To your question:
No the dependencies are NOT embedded in the application (no static linking in .NET).
Yes, the dependencies are added as separate files, when you publish (self-contained).
If your application is a .NET-Core application, you do NOT need the .NET-Core framework installed. Neither do you need Mono.
You can do a self-contained deployment for each platform:
Windows-x86-32:
dotnet restore -r win-x86
dotnet build -r win-x86
dotnet publish -f netcoreapp2.0 -c Release -r win-x86
Windows-x86-64:
dotnet restore -r win-x64
dotnet build -r win-x64
dotnet publish -f netcoreapp2.0 -c Release -r win-x64
Linux-x86-32: NOT SUPPORTED BY .NET-Core
Linux-x86-64:
dotnet restore -r linux-x64
dotnet build -r linux-x64
dotnet publish -f netcoreapp2.0 -c Release -r linux-x64
Linux ARM (Android/ChromeOS)
dotnet restore -r linux-arm
dotnet build -r linux-arm
dotnet publish -f netcoreapp2.0 -c Release -r linux-arm
Linux-arm-64: NOT SUPPORTED BY .NET-Core
This adds all dependencies, including the .NET-Core runtime libraries. You can still run into problems if a used DLL references a native-dll (that it provides as embedded resource), but does not provide the necessary C-Runtime-libraries (e.g. when the native-dll/.so is dynamically linked - such as in SkiaSharp).
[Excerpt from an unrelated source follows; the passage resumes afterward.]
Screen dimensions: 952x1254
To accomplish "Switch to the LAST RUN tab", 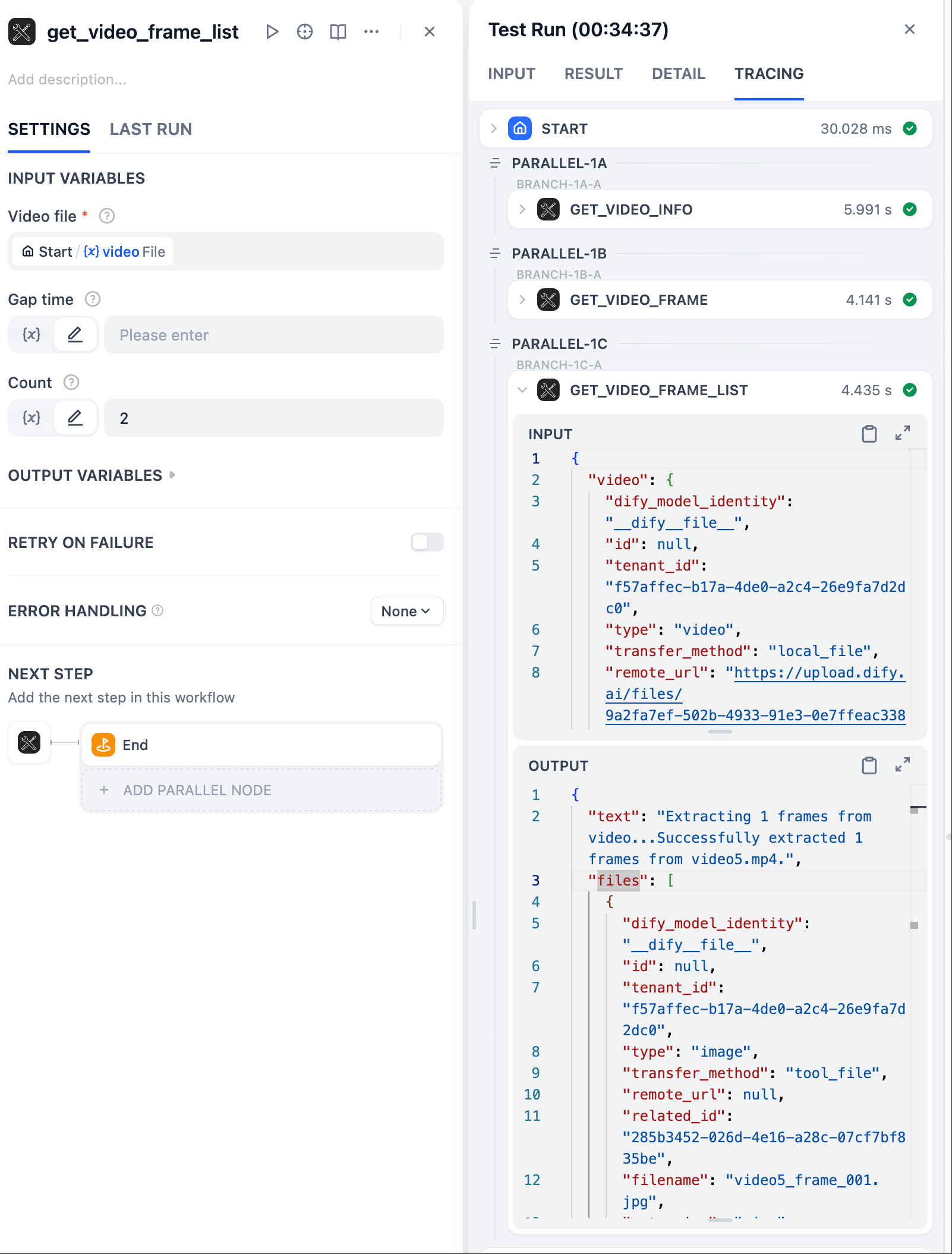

Also, .NET-Core can be run with the shared-framework, which means deployment size is smaller, but the shared-framework-version must be installed, then.
However, it is unclear to me what you want to do with .NET Core on Android. Since .NET does not implement any Android-UI interfaces. Xamarin-Forms might support Android-UI with .NET-Core - it certainly does with mono. You could however run a web/other-server on Android, or a console application.
See CoreDroid
Mono and .NET Core are two separate technologies.
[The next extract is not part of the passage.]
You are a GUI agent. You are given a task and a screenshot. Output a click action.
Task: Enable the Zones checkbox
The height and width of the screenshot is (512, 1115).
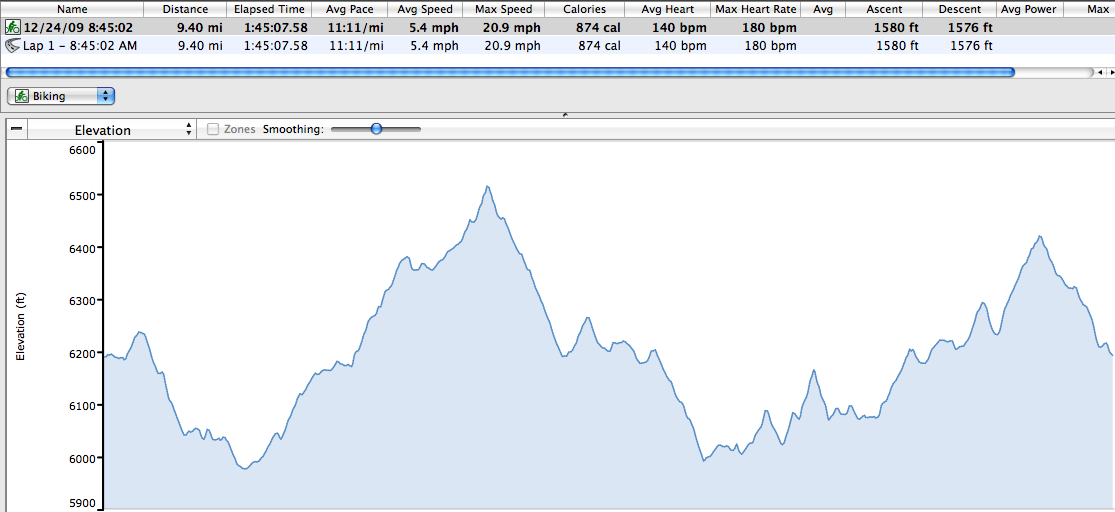pyautogui.click(x=213, y=129)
Mono was created by Miguel de Icaza and was originally designed to be a version of .NET Framework for Linux and MacOS. As such, it has a lot of the same APIs that .NET Framework has.
.NET Core is a cross platform implementation of .NET Standard. As such, it only has access to the APIs outlined in the .NET Standard.
Applications built using .NET Core will need the .NET Core run-time to be installed on the target machine in order to run them (depending on whether you do a self contained deploy or a framework dependant deployment). The .NET Core run-time and SDK can be obtained by heading to dot.net/core.
In the same way, applications built with Mono will require the Mono run-time to be installed on the target machine.